## GOAL OF THE EXERCISE
The records below should be set down in full, please, without any change.

## ENTRIES SUPPLIED
______________________________

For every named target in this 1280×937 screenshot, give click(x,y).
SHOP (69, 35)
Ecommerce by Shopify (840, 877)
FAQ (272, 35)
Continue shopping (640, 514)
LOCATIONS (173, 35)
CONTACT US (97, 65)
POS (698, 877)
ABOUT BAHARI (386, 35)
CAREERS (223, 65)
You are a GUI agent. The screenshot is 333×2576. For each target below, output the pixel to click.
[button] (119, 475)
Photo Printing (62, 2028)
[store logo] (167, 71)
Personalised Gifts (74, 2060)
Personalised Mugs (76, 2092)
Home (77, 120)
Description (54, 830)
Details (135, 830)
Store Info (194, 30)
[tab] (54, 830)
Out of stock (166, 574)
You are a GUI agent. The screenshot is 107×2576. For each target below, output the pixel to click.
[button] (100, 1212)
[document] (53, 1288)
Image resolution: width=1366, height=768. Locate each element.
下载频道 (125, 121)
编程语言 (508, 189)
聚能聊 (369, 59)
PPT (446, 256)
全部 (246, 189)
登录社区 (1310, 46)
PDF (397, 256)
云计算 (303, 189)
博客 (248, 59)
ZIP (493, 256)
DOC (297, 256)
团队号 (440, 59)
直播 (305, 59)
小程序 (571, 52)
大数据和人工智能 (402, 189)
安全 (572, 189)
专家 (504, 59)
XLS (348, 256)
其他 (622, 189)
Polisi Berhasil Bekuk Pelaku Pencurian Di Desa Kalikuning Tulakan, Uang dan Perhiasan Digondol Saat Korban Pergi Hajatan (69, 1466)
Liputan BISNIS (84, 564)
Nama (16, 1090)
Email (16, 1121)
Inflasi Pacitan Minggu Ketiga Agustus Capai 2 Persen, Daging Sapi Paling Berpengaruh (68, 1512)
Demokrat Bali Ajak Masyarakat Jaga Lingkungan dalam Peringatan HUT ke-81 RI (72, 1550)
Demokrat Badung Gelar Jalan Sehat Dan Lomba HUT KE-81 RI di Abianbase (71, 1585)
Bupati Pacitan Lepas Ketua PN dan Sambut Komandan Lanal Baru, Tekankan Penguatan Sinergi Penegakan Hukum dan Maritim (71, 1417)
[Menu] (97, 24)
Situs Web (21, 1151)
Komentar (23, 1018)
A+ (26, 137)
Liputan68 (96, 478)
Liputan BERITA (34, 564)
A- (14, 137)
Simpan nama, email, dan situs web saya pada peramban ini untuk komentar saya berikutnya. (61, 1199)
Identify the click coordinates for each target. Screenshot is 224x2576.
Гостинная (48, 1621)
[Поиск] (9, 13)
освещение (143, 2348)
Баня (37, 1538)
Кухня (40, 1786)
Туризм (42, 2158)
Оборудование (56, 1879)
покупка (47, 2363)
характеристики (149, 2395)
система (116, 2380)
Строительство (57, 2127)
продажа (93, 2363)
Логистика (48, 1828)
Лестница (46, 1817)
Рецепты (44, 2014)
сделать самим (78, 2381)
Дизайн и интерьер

______________________________

## EXERCISE RESULT
For every named target in this 1280×937 screenshot, give click(x,y).
SHOP (69, 35)
Ecommerce by Shopify (840, 877)
FAQ (272, 35)
Continue shopping (640, 514)
LOCATIONS (173, 35)
CONTACT US (97, 65)
POS (698, 877)
ABOUT BAHARI (386, 35)
CAREERS (223, 65)
You are a GUI agent. The screenshot is 333×2576. For each target below, output the pixel to click.
[button] (119, 475)
Photo Printing (62, 2028)
[store logo] (167, 71)
Personalised Gifts (74, 2060)
Personalised Mugs (76, 2092)
Home (77, 120)
Description (54, 830)
Details (135, 830)
Store Info (194, 30)
[tab] (54, 830)
Out of stock (166, 574)
You are a GUI agent. The screenshot is 107×2576. For each target below, output the pixel to click.
[button] (100, 1212)
[document] (53, 1288)
Image resolution: width=1366, height=768. Locate each element.
下载频道 (125, 121)
编程语言 (508, 189)
聚能聊 (369, 59)
PPT (446, 256)
全部 (246, 189)
登录社区 (1310, 46)
PDF (397, 256)
云计算 (303, 189)
博客 (248, 59)
ZIP (493, 256)
DOC (297, 256)
团队号 (440, 59)
直播 (305, 59)
小程序 (571, 52)
大数据和人工智能 (402, 189)
安全 (572, 189)
专家 (504, 59)
XLS (348, 256)
其他 (622, 189)
Polisi Berhasil Bekuk Pelaku Pencurian Di Desa Kalikuning Tulakan, Uang dan Perhiasan Digondol Saat Korban Pergi Hajatan (69, 1466)
Liputan BISNIS (84, 564)
Nama (16, 1090)
Email (16, 1121)
Inflasi Pacitan Minggu Ketiga Agustus Capai 2 Persen, Daging Sapi Paling Berpengaruh (68, 1512)
Demokrat Bali Ajak Masyarakat Jaga Lingkungan dalam Peringatan HUT ke-81 RI (72, 1550)
Demokrat Badung Gelar Jalan Sehat Dan Lomba HUT KE-81 RI di Abianbase (71, 1585)
Bupati Pacitan Lepas Ketua PN dan Sambut Komandan Lanal Baru, Tekankan Penguatan Sinergi Penegakan Hukum dan Maritim (71, 1417)
[Menu] (97, 24)
Situs Web (21, 1151)
Komentar (23, 1018)
A+ (26, 137)
Liputan68 (96, 478)
Liputan BERITA (34, 564)
A- (14, 137)
Simpan nama, email, dan situs web saya pada peramban ini untuk komentar saya berikutnya. (61, 1199)
Identify the click coordinates for each target. Screenshot is 224x2576.
Гостинная (48, 1621)
[Поиск] (9, 13)
освещение (143, 2348)
Баня (37, 1538)
Кухня (40, 1786)
Туризм (42, 2158)
Оборудование (56, 1879)
покупка (47, 2363)
характеристики (149, 2395)
система (116, 2380)
Строительство (57, 2127)
продажа (93, 2363)
Логистика (48, 1828)
Лестница (46, 1817)
Рецепты (44, 2014)
сделать самим (78, 2381)
Дизайн и интерьер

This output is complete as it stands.